═════ Extrait de texte ═════

En marge de la 20e édition de la Semaine nationale de la culture (SNC), Studio Yafa a organisé un panel ce 5 mai 2023 à Bobo-Dioulasso,  sous le thème  » Quel journalisme dans un Burkina en crise « . Les panélistes  ont débattu sur les difficultés auxquelles font face la presse burkinabè.

Selon le journaliste Bouraïma Salouka, la pratique du journalisme est devenue de plus en plus difficile au Burkina Faso pour plusieurs raisons. Il cite entre autres la dégradation de la situation sécuritaire et la pression non seulement des gouvernants mais aussi de la population.  » Cela fait que les journalistes se font des autocensures. En réalité, ils évitent certains sujets dans leurs productions. Je vois par exemple des gens qui portent atteinte même à l’ordre démocratique, mais les journalistes n’en parlent pas. Certains sujets d’envergure sur l’armée sont aussi évités par la presse « , regrette M. Salouka. Pour lui, dans cette situation de crise, les journalistes doivent s’affirmer et travailler avec professionnalisme sans être inquiétés. Membre de l’Observatoire burkinabè des médias, Abibata Kouldiaty pense que les hommes de médias doivent éviter de parler des sujets qui fâchent.  » Maintenant les journalistes doivent aborder les sujets autrement. Avec la précarité et la situation sécuritaire difficile, la société civile n’a pas de grand budget pour faire appel à la presse. Mais c’est à la presse aussi de savoir s’inviter dans certaines activités « , indique Mme Kouldiaty.

═════

Consigne:
D'après le texte sur le panel de Studio Yafa, sous quel thème ce panel s'est-il tenu ?

═════ Données fournies ═════

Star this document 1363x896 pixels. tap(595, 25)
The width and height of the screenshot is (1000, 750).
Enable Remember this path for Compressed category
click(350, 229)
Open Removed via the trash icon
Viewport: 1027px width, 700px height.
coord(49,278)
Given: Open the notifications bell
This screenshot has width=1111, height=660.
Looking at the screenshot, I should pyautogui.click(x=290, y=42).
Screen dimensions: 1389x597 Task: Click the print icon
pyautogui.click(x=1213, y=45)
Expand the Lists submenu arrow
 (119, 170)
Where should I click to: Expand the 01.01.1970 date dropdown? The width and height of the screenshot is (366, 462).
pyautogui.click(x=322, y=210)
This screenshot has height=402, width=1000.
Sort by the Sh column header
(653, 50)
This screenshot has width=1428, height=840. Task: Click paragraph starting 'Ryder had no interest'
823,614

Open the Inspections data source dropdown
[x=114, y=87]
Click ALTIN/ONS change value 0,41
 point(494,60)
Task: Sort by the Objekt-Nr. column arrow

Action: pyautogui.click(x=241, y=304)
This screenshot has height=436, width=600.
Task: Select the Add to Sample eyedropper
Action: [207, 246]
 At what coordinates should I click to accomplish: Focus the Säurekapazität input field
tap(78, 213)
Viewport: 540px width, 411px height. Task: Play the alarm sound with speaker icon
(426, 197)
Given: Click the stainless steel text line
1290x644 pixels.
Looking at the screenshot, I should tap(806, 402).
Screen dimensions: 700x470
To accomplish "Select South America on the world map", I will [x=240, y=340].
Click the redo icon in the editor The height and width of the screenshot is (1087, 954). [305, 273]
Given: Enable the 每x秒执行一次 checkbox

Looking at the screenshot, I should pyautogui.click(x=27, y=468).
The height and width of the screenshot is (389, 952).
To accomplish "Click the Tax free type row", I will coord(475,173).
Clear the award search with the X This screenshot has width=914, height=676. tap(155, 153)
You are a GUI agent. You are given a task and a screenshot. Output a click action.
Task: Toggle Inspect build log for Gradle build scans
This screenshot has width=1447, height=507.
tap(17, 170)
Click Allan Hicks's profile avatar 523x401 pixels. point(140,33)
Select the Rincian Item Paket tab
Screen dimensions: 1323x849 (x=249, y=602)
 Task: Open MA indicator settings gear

═════

Réponse:
« Quel journalisme dans un Burkina en crise »